## Exercise task
Copy out word for word the lines below, starting with the line containing "Where should I click to: Switch" and going on through the line containing "(x=137, y=125)", both included.

## Supplied material
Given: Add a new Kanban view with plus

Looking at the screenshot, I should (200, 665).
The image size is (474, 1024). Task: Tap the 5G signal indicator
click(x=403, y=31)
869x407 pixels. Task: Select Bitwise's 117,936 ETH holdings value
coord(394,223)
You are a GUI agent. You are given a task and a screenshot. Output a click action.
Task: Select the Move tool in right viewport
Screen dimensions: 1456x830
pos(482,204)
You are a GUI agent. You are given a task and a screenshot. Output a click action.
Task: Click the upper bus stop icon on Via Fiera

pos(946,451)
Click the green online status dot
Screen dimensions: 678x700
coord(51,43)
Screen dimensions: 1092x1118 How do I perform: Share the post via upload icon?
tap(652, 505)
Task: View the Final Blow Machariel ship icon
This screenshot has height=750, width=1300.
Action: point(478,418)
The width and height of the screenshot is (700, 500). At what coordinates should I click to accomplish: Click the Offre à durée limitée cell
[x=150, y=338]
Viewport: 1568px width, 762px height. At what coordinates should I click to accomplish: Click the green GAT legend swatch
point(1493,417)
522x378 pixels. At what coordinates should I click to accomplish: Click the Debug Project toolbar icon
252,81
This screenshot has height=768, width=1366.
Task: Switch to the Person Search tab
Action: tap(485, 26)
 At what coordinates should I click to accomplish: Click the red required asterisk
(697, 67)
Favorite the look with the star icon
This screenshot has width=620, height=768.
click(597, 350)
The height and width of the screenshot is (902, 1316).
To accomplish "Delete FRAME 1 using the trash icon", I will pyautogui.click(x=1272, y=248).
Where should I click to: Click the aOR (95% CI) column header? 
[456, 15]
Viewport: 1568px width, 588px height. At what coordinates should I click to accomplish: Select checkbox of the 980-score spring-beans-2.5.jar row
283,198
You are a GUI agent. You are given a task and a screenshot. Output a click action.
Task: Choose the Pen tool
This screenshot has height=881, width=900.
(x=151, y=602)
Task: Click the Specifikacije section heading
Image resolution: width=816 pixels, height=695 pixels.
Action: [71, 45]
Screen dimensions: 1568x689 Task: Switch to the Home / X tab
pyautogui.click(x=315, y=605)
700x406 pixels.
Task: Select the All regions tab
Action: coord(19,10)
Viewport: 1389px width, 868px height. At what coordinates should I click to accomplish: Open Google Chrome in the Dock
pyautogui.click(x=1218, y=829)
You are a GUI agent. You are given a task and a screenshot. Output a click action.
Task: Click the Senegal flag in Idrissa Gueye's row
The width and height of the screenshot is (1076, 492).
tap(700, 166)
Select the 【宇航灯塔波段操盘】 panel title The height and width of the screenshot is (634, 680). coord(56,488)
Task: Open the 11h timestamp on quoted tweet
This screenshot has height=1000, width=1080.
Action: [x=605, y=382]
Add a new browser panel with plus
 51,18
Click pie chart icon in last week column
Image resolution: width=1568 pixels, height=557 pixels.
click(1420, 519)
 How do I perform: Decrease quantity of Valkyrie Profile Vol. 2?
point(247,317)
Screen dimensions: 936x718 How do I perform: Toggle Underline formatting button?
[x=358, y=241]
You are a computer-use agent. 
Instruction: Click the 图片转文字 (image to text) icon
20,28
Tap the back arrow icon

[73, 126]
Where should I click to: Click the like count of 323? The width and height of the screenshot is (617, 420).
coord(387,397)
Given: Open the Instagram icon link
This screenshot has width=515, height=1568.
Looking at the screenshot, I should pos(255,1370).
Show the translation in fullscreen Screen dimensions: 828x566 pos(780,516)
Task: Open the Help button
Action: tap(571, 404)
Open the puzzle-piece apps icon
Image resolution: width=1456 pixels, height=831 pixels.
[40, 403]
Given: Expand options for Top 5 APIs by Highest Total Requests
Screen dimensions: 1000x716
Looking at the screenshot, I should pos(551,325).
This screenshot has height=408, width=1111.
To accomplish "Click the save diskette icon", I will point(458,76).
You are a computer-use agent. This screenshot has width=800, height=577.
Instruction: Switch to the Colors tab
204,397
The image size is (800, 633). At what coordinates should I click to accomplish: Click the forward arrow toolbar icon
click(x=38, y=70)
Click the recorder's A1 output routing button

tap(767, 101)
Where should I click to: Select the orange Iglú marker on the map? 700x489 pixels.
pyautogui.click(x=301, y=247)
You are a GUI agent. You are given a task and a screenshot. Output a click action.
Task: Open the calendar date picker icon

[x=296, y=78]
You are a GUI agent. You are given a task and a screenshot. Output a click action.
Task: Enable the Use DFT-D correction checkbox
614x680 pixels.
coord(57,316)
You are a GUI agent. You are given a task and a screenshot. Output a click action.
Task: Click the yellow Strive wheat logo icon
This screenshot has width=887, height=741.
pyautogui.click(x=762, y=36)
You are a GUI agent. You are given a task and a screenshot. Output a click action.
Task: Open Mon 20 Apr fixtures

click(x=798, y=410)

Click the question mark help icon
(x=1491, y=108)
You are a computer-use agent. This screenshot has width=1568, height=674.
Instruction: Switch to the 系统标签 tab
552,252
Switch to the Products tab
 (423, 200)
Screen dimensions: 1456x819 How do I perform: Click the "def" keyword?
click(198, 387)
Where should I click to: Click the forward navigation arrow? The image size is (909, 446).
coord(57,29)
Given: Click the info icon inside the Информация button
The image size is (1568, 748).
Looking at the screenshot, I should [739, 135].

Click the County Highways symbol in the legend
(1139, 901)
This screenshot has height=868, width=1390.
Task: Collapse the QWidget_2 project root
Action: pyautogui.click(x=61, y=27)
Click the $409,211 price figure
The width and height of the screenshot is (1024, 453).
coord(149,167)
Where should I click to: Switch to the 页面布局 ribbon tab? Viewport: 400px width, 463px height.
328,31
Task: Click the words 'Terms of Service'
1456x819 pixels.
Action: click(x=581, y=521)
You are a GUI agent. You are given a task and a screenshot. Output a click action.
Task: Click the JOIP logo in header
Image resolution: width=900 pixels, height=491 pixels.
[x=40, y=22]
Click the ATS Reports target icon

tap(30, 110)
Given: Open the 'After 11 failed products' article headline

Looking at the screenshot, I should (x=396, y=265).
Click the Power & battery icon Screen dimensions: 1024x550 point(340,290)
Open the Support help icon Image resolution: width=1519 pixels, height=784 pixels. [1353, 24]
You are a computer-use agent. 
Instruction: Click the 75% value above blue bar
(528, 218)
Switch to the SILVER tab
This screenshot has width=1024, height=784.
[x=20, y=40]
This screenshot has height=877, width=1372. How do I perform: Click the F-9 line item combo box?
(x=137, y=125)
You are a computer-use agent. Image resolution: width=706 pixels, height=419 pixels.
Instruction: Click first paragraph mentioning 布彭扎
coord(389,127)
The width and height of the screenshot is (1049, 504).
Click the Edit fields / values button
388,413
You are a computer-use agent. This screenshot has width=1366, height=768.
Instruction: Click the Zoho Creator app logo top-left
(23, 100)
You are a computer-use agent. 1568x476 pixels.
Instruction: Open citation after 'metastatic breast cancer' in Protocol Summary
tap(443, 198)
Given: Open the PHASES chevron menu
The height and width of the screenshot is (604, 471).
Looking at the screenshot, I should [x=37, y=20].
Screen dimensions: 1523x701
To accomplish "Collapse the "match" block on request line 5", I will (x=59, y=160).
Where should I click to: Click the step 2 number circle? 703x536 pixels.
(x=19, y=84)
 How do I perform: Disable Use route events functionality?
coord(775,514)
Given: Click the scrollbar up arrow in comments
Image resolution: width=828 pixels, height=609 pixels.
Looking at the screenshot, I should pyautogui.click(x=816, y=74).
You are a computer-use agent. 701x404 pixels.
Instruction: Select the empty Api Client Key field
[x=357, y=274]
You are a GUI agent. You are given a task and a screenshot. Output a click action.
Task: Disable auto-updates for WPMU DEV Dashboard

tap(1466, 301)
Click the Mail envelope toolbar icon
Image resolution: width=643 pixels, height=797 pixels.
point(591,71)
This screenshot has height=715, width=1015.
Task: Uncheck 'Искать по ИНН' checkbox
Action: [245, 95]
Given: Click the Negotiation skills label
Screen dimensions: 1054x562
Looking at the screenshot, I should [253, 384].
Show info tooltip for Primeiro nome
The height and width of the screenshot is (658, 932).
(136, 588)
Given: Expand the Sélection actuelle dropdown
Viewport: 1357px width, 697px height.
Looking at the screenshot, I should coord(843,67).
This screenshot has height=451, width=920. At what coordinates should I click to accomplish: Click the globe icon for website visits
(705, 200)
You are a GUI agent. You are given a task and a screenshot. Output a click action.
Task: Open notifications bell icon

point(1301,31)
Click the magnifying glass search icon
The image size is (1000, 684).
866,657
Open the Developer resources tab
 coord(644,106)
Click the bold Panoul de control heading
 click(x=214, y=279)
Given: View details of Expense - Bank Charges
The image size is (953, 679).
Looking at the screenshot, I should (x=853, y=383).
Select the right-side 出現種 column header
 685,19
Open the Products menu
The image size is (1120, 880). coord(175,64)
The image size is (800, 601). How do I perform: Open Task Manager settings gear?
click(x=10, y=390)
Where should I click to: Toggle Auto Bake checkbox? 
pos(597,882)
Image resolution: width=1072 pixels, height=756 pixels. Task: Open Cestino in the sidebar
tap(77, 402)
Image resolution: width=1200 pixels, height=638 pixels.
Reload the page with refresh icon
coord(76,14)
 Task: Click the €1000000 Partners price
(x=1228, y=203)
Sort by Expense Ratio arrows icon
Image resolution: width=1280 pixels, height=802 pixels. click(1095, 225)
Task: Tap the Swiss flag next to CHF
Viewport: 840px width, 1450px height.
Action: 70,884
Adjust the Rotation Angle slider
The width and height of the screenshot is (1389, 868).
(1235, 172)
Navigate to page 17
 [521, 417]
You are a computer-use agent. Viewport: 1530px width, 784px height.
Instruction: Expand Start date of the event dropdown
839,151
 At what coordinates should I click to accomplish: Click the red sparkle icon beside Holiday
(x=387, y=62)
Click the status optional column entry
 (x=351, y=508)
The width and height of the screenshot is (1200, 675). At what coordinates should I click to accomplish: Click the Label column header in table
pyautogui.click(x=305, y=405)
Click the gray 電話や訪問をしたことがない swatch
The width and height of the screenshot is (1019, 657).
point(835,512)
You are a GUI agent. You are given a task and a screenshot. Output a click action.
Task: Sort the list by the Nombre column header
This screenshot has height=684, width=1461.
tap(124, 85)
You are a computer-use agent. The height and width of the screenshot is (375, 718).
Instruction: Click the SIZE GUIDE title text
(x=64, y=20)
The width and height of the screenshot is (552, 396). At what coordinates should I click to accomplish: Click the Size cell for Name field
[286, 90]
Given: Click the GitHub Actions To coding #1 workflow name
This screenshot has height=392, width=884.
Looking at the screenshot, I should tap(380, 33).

## Task output
Where should I click to: Switch to the 页面布局 ribbon tab? Viewport: 400px width, 463px height.
328,31
Task: Click the words 'Terms of Service'
1456x819 pixels.
Action: click(x=581, y=521)
You are a GUI agent. You are given a task and a screenshot. Output a click action.
Task: Click the JOIP logo in header
Image resolution: width=900 pixels, height=491 pixels.
[x=40, y=22]
Click the ATS Reports target icon

tap(30, 110)
Given: Open the 'After 11 failed products' article headline

Looking at the screenshot, I should (x=396, y=265).
Click the Power & battery icon Screen dimensions: 1024x550 point(340,290)
Open the Support help icon Image resolution: width=1519 pixels, height=784 pixels. [1353, 24]
You are a computer-use agent. 
Instruction: Click the 75% value above blue bar
(528, 218)
Switch to the SILVER tab
This screenshot has width=1024, height=784.
[x=20, y=40]
This screenshot has height=877, width=1372. How do I perform: Click the F-9 line item combo box?
(x=137, y=125)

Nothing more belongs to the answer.